Après deux ans de guerre, les Ukrainiens apparaissent déterminés mais aussi fatigués par cette guerre d'usure. En Russie, la situation n'est évidemment pas comparable : mis à part quelques zones frontalières avec l'Ukraine, le territoire n'est pas sous la menace de bombardements. Et la plupart des Russes l'admettent, leur vie n'a pas fondamentalement été bouleversée. "Les prix ont peut-être augmenté, mais nos vies n'ont pas changé. J'attends que tout cela se termine, cela va prendre du temps", dit un Russe.

Mais on peut aussi dire que de nombreux Russes sont fatigués de cette guerre qui dure. Cela s'exprime évidemment de façon plus discrète ou plus ambiguë qu'en Ukraine. Car en Russie, la loi interdit formellement de contester "l'opération militaire spéciale", comme l'appelle le Kremlin, de quelque façon que ce soit. Franceinfo a tendu son micro dans les rues de Moscou, en veillant à garantir l'anonymat aux Russes interrogés.

"Nous sommes dans une impasse"

Officiellement, une majorité d'habitants continuent à soutenir l'armée. "J'aimerais que ça se termine vite et par une victoire, et rien d'autre. Si comme on nous le dit à la télévision, (les Ukrainiens) ont déjà essayé de négocier mais nous ont trompé, alors il n'y a que la forme", soutient cet homme au discours va-t-en guerre. Mais la majorité des Russes le disent : ils veulent que cette guerre se termine, sans trop y croire. "Oui nous attendons, mais quand cela finira-t-il ?, demande une Moscovite. En dehors de l'horreur, que peut-on attendre ? Nous sommes dans une impasse désormais, c'est le désespoir total." 

Ce sentiment de fatigue, de ras-le-bol ou de lassitude, se ressent et se retrouve, par exemple, dans les sondages du dernier institut indépendant en Russie. L'institut Levada observe que plus la guerre dure, plus la part des Russes qui se prononcent pour l'ouverture de négociations augmente. Ils sont plus de la moitié des sondés à souhaiter des pourparlers aujourd'hui, comme une façon de dire qu'il faut que ce conflit cesse. Cette lassitude se ressent aussi dans la consommation d'antidépresseurs, qui a augmenté. "Dans une telle situation, les citoyens ne peuvent pas faire grand-chose. Tout le monde autour de moi est déprimé et la plupart ne soutiennent pas la guerre", assure une Russe.

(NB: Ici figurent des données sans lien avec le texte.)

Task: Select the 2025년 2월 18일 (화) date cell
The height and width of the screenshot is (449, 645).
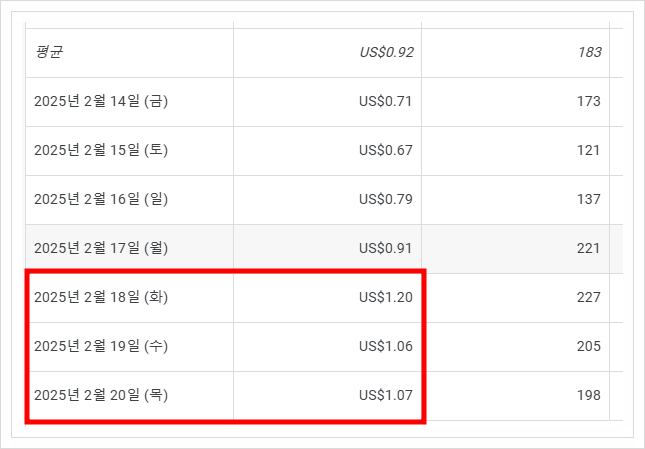Action: click(101, 297)

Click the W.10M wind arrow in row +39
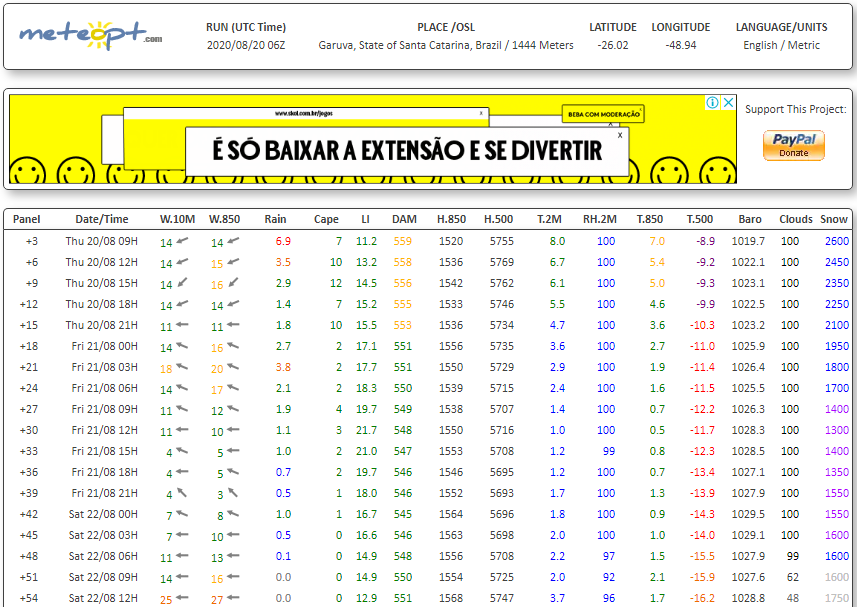point(183,493)
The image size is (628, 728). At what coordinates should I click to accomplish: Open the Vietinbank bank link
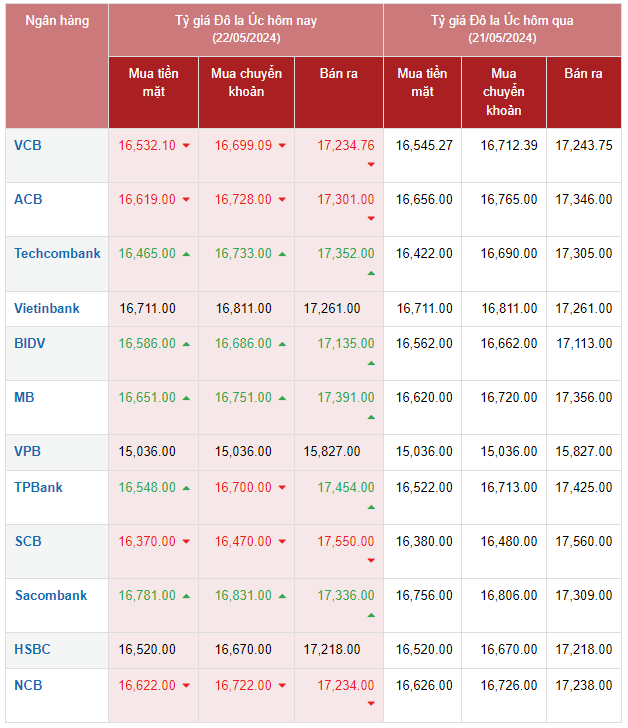tap(47, 308)
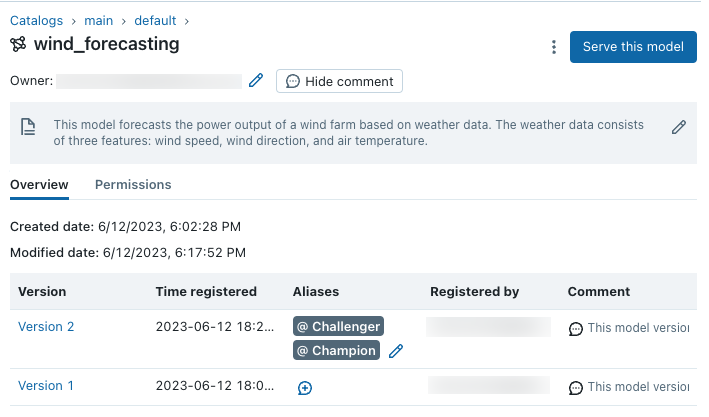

Des sondages aux résultats contestés

Les sondages de l'institut Levada disent également que les trois quarts des Russes pensent que leur armée finira par être victorieuse dans ce conflit, et qu'une très large majorité des Russes soutient le pouvoir. Ces résultats sont parfois contestés par certains spécialistes de l'opinion qui disent que les sondages ne peuvent pas être pris en considération en Russie, vu la répression et la censure. La détermination du Kremlin se traduit aussi dans les discours des politiques et dans les prévisions de budget de l'État pour 2025, qui prévoit toujours de très fortes dépenses militaires.

Le 24 février 2024 marque l'entrée dans la troisième année de conflit, mais peut-être pas la dernière. D'après ces mêmes sondages, 50% des Russes pensent que la guerre va durer encore plus d'un an. Dans les faits, beaucoup de Russes ne s'informent plus et les audiences de la télévision sont en baisse. Ils regardent ailleurs, ni vraiment soutiens ni vraiment opposants. Ce désintérêt aura peut-être un effet sur la participation à l'élection présidentielle, prévue dans trois semaines. C'est la seule crainte du Kremlin : que la mobilisation soit faible. Car quand on pose aux Russes une question qui tourne plus ou moins autour de la guerre, beaucoup répondent : "Je ne m'intéresse pas à la politique".